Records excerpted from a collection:
####
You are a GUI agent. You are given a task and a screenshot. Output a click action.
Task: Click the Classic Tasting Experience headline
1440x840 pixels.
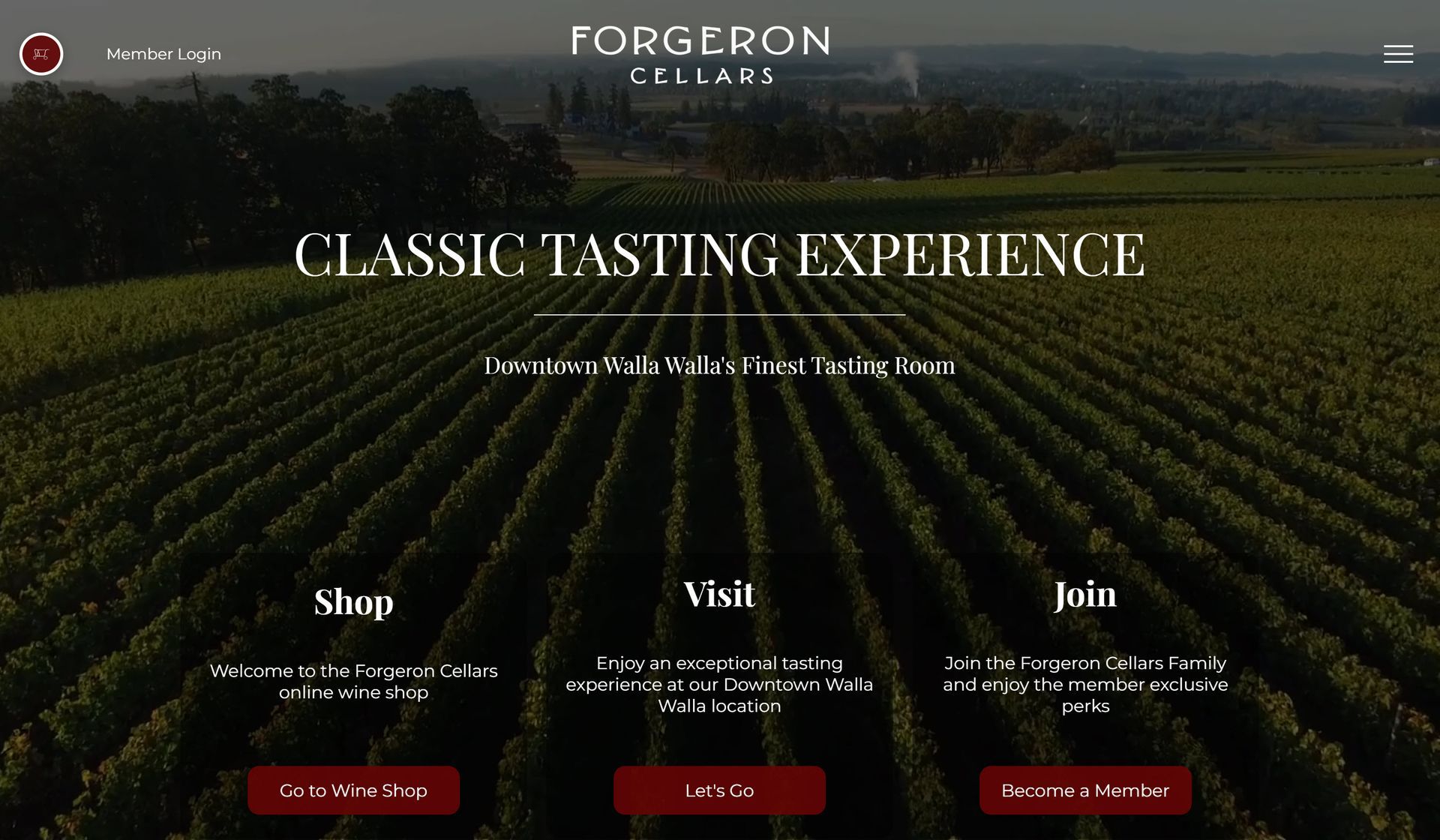pyautogui.click(x=719, y=254)
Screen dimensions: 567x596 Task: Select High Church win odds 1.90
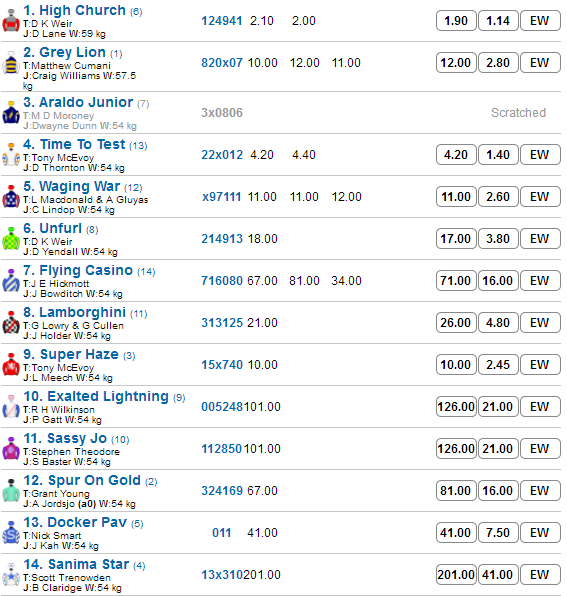[456, 21]
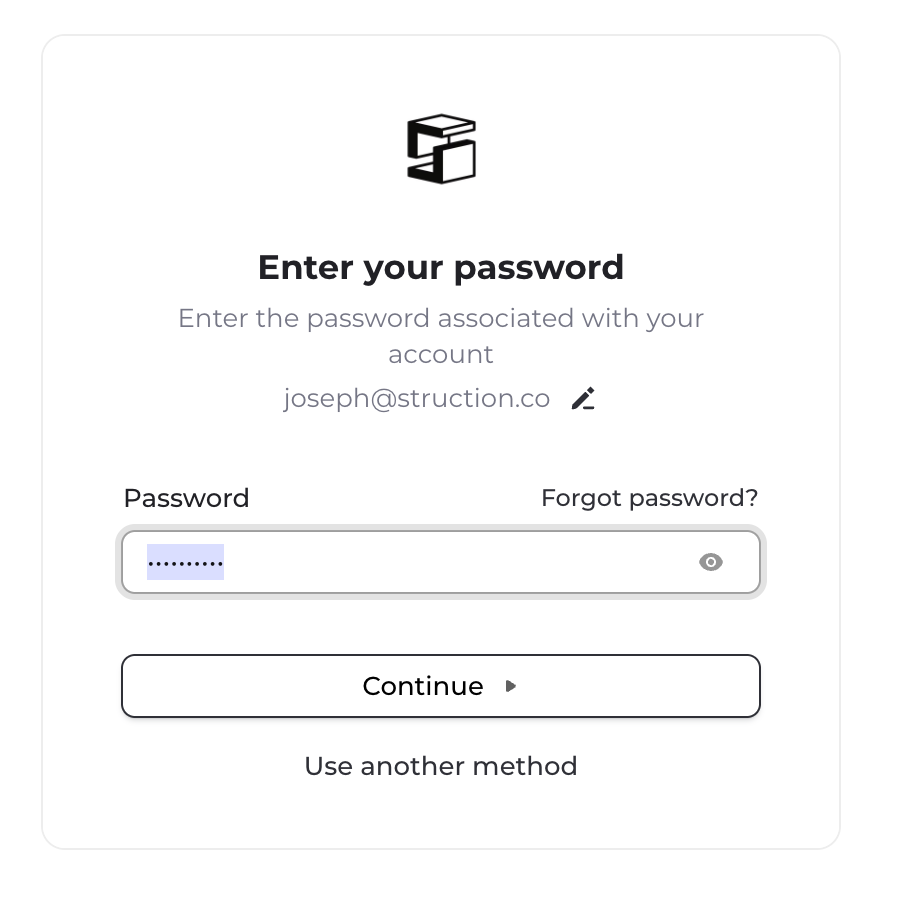The height and width of the screenshot is (898, 898).
Task: Click the arrow icon on Continue button
Action: pos(511,686)
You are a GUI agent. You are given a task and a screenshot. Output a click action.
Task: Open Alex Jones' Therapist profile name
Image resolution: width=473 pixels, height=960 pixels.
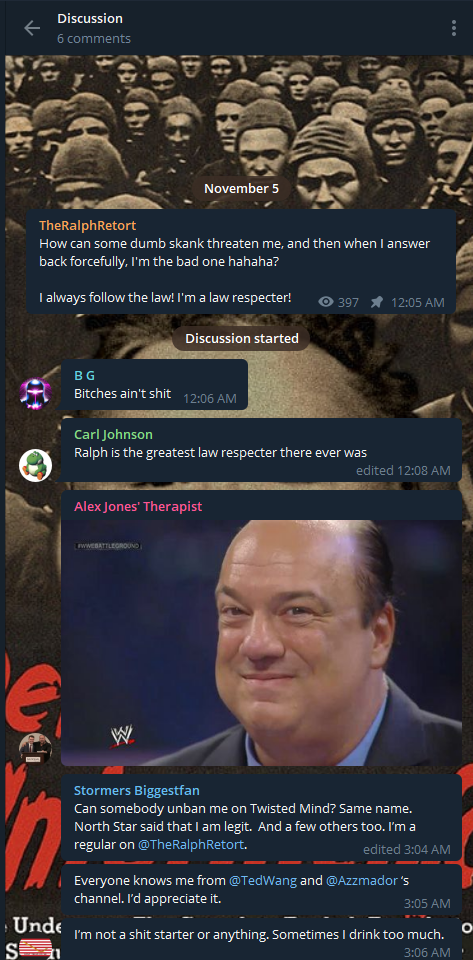pos(138,506)
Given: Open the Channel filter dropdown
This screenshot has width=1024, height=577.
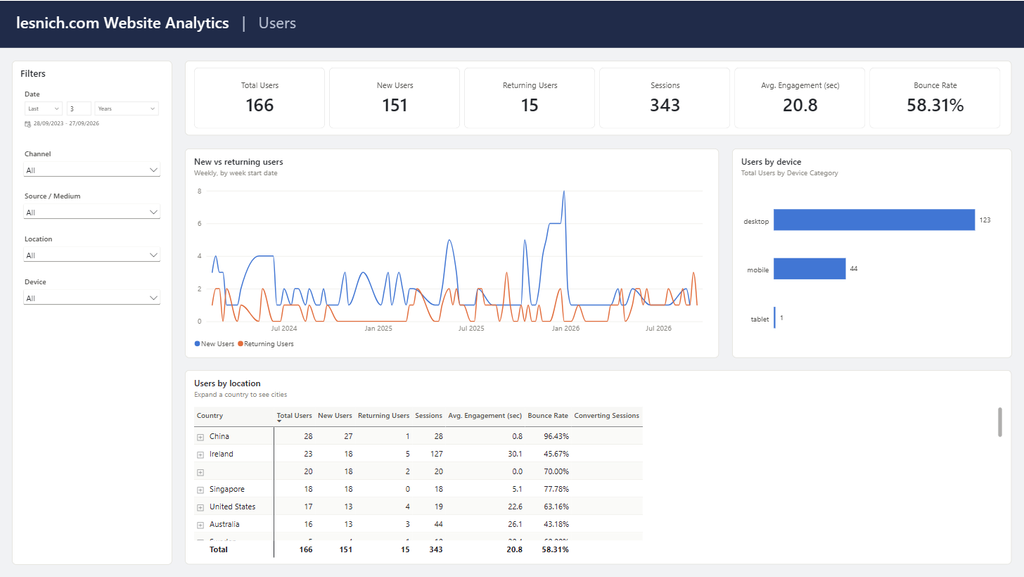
####
Activity » Output, exactly and only, the lines beginning with the one that contains "1440x840 pixels." and ending at the last line of the records above. Drop the pictures.

Finished exercise »
1440x840 pixels.
pyautogui.click(x=719, y=254)
Screen dimensions: 567x596 Task: Select High Church win odds 1.90
[456, 21]
The height and width of the screenshot is (898, 898).
Task: Click the arrow icon on Continue button
Action: pos(511,686)
You are a GUI agent. You are given a task and a screenshot. Output a click action.
Task: Open Alex Jones' Therapist profile name
Image resolution: width=473 pixels, height=960 pixels.
pos(138,506)
Given: Open the Channel filter dropdown
This screenshot has width=1024, height=577.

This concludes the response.